La réglisse, un ennemi caché
L’acide glycyrrhizique est le composant le plus abondant de la racine de réglisse. Il est métabolisé par le microbiote intestinal en acide 3β-monoglucuronyl-18β-glycyrrhétinique (A3MG) qui est un inhibiteur de l’enzyme 11-bêtahydroxystéroide-déshydrogénase (11βHDS2). Or l’inhibition de la 11βHDS2 permet au cortisol d’activer le récepteur minéralocorticoïde et entraine alors un tableau de pseudohyperaldostéronisme, donc une HTA hypokaliémique avec des valeurs de rénine et d’aldostérone basses. Et attention, l’effet pharmacologique persiste au moins deux semaines après l’ingestion de réglisse
La SFHTA met en garde contre toute consommation d’aliment ou de boisson contenant de la réglisse, qui doit être prudente et limitée dans le temps. Selon elle, il faut sensibiliser les soignants et les médecins à la nécessité d’interroger systématiquement leurs patients sur la consommation de réglisse sous ses diverses formes.
La vigilance est de mise puisque la réglisse est présente dans de nombreux aliments, de manière évidente dans des confiseries à la réglisse, mais également dans certains pastis avec ou sans alcool, dans de nombreuses tisanes, dans certaines bières artisanales... Elle est utilisée pour son pouvoir sucrant dans des snacks, chewing-gums, glaces, ou encore dans des compléments alimentaires.
Café, thé et boissons diverses et énergisantes, à réguler
En aigu, la caféine, contenue dans le café et le thé, a un effet stimulant. Sa consommation aiderait à accroitre la vigilance mais elle entraine également une tachycardie et une augmentation transitoire de la pression artérielle.
A ce titre, la SFHTA propose de ne pas limiter la consommation de café et thé, tant que celle-ci reste modérée, inférieure à 3 à 4 tasses par jour.
Dans son argumentaire, la SFHTA précise que la consommation de certains jus de fruits riches en nitrates (jus de betterave ou de grenade par exemple) parfois encouragée par certaines recommandations voit son bénéfice éventuel à nuancer en raison d’un contenu souvent élevé en sucres. Il est donc nécessaire d’être prudent.
Par mesure de prudence, en raison de leur contenu en caféine et de leur possible association avec l’alcool, il est recommandé d’éviter les boissons énergisantes.
Le poids, à surveiller
Le lien entre surpoids ou obésité et HTA est reconnu. C’’est pourquoi toutes les recommandations sur l’HTA préconisent une perte de poids chez les personnes en surpoids ou obèses. La baisse tensionnelle attendue est de l’ordre de 1 mmHg par Kg.

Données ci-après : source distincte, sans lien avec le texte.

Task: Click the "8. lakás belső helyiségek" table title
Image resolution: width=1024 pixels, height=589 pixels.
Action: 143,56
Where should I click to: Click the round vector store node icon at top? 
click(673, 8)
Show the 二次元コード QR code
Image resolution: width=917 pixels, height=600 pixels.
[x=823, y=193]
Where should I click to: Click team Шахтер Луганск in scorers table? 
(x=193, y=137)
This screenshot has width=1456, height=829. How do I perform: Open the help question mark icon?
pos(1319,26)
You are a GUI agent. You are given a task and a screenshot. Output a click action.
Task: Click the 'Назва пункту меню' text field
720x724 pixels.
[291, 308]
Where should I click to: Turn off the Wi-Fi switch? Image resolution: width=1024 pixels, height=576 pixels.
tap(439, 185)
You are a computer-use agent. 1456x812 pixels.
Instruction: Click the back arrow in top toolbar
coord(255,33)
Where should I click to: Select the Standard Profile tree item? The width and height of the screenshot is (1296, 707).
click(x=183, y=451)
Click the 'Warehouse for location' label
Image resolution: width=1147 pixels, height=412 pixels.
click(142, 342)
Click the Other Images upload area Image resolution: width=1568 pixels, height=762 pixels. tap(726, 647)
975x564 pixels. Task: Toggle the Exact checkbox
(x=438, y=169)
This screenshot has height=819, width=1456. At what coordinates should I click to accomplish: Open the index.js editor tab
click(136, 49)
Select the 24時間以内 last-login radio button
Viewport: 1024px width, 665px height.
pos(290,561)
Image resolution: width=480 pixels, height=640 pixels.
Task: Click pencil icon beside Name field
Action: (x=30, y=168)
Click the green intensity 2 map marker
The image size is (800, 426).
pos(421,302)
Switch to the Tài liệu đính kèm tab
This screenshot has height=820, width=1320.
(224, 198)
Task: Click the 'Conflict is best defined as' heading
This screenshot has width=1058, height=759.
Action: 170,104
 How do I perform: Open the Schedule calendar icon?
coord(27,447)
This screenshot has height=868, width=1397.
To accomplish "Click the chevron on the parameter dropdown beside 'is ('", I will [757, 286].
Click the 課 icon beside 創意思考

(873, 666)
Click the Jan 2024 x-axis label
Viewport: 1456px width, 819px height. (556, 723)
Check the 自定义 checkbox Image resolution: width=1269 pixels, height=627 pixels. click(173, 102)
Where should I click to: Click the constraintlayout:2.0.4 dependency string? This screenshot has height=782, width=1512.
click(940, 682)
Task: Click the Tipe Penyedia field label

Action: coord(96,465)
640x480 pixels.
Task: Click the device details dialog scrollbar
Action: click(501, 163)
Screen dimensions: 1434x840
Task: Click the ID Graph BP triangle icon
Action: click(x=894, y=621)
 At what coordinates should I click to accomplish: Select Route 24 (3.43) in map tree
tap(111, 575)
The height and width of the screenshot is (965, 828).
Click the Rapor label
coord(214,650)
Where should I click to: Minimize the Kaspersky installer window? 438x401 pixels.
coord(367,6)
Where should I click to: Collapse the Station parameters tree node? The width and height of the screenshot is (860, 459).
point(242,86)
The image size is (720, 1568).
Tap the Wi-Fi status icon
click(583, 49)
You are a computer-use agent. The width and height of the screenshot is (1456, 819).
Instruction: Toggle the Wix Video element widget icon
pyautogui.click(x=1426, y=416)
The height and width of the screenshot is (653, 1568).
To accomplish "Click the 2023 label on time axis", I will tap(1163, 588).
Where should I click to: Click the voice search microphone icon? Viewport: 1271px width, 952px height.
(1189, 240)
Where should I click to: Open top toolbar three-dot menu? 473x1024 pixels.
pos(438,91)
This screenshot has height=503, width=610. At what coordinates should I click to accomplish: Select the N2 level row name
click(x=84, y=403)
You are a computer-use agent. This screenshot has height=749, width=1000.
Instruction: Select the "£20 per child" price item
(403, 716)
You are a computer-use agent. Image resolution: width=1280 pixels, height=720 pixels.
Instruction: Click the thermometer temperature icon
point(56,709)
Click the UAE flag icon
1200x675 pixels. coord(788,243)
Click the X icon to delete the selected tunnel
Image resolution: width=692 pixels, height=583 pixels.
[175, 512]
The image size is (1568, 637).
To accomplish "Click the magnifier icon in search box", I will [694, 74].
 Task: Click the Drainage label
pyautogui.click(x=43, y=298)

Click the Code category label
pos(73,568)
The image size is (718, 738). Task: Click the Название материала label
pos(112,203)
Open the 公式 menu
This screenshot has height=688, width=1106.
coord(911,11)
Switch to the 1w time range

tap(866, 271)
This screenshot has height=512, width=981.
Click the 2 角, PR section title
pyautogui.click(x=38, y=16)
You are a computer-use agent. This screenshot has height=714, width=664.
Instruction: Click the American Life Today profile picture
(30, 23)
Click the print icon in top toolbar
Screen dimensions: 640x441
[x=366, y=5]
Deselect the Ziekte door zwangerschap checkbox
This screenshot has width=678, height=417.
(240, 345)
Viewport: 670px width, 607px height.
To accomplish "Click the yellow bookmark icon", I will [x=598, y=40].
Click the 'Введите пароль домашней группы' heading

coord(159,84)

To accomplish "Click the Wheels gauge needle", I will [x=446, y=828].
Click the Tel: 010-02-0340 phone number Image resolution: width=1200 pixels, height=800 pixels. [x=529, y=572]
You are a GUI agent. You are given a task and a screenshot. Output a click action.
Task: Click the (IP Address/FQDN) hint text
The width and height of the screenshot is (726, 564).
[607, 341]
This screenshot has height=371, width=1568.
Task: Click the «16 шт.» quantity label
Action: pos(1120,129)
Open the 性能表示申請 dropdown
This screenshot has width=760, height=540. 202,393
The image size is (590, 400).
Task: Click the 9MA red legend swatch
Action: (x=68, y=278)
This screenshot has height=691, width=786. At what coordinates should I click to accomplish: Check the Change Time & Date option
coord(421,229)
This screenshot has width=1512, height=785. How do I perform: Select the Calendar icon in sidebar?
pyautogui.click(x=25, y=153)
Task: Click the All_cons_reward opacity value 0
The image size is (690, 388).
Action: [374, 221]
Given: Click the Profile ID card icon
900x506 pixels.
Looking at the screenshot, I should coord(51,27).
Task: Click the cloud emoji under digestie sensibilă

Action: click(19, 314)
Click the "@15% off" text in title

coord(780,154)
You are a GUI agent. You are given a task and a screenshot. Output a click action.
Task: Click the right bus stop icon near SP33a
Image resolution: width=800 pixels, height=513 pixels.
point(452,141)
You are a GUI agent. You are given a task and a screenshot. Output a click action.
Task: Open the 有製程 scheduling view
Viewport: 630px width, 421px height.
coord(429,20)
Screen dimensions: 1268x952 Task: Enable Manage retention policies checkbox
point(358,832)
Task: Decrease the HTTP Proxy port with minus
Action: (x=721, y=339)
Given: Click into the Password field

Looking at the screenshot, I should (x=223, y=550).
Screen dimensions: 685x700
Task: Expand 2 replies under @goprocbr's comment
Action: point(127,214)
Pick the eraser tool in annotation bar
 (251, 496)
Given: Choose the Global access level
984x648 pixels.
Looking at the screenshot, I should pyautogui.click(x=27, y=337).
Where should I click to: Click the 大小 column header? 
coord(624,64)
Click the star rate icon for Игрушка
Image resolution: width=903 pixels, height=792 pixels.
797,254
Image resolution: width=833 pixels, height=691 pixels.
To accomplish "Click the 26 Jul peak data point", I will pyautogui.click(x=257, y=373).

La SFHTA recommande une prise en charge précoce et pluridisciplinaire (diététicien-nutritionniste, médecin, psychologue, praticien formé aux techniques d’entretien motivationnel, kinésithérapeute etc.) et coordonnée entre la ville et l’hôpital. Attention toutefois aux régimes amaigrissants restrictifs et trop hypocaloriques, ou des régimes déséquilibrés, délétères sur le long terme et souvent néfastes sur la santé physique et psychique du patient.